It also provides something we don't need on the server side:

  • bi-directional data binding with dynamic updates
  • client-side form validation
  • animations
  • routing and scrolling for single-page applications

A problem with AngularJS as a simple client-side templating library is its size. It minifies+gzip-compresses to 29-38k rather than the ~3k for a simple string template library like Mustache. It does provide much more functionality of course, but that does not help much if that functionality is not needed. Bi-directional data bindings are also not always needed. There are one-shot alternatives for most directives that avoid the overhead of setting up watchers on a data model.

It might be possible to build a smaller version of AngularJS. Another option is to build a static template library that uses the same syntax / attributes and some of the code (expression parser, sanitization stuff).

Notes[edit]

  1. ↑ We don't have to worry about conflicts with literal { in content here, as templates are not normal page content. They are typically called from page content, and any literal { can be written as entities.
  2. ↑ Good ideas on how to integrate enumeration here? Distal for example defines a magic # var, but does not provide access to nested enumeration counters.
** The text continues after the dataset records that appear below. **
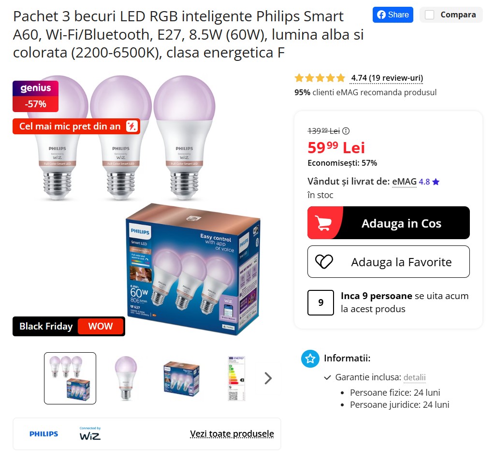The height and width of the screenshot is (459, 495).
Task: Select the boxed package thumbnail
Action: click(x=182, y=378)
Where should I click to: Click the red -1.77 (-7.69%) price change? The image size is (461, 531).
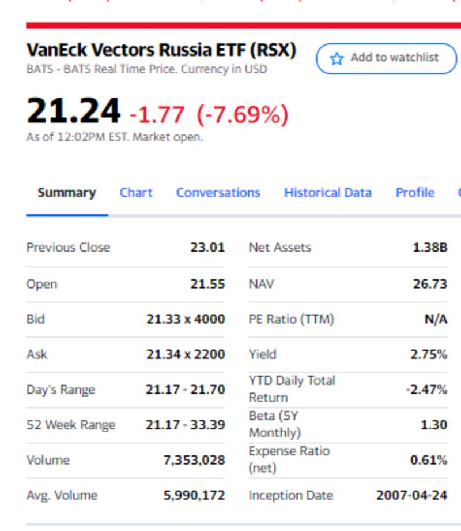[209, 114]
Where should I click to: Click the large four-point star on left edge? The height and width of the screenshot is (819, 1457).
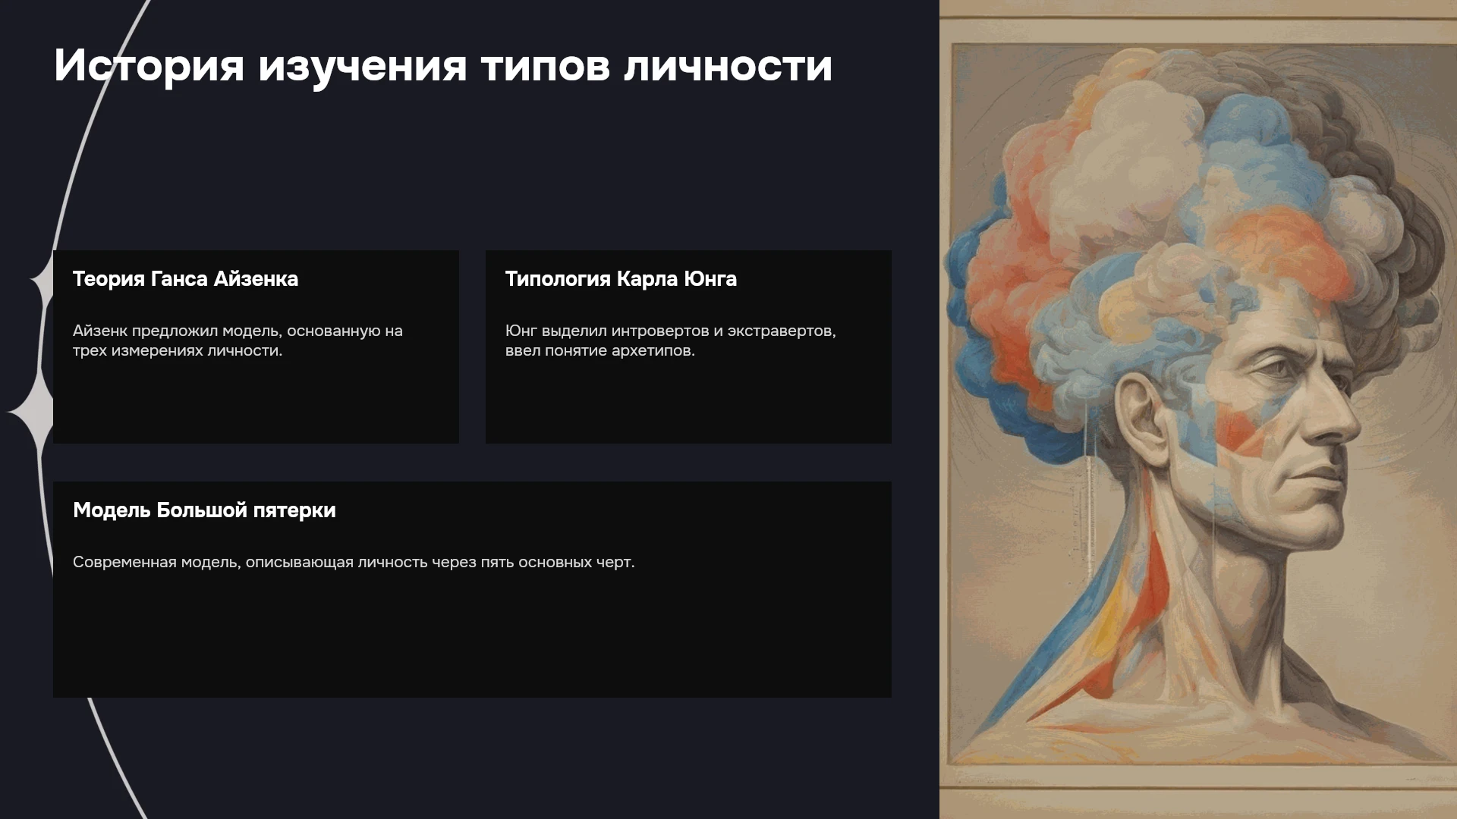coord(32,411)
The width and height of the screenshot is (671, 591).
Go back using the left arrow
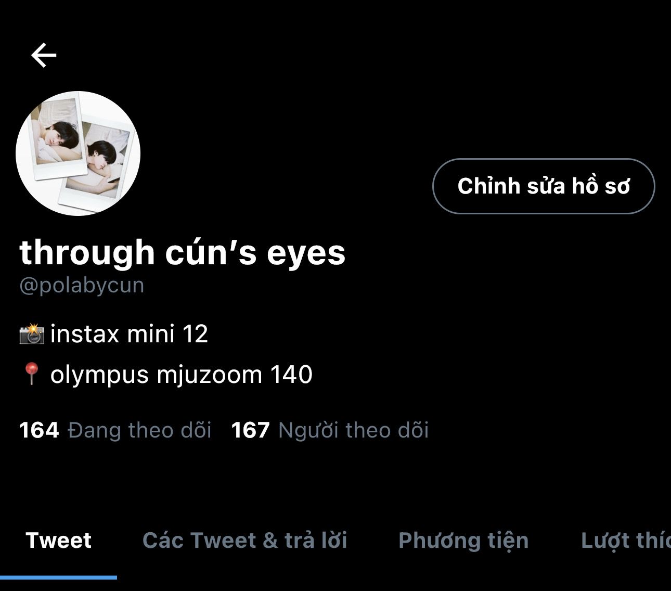tap(44, 55)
Maybe something like index, item in array and index, key, value of object for objects?
  3. ↑ Alternative syntax to avoid XML issues in attributes (< needs to be escaped to &lt; in XML but not HTML5): lt gt == geq leq. Just parsing templates with an HTML5 parser (and possibly serializing that to XML) also avoids this issue.
  4. ↑ && is problematic in both HTML and XML

Other remarks[edit]

  • Should we stay with XML namespaces? -> requires definition when parsing as XML
    • AngularJS uses - instead: t-if, t-txt etc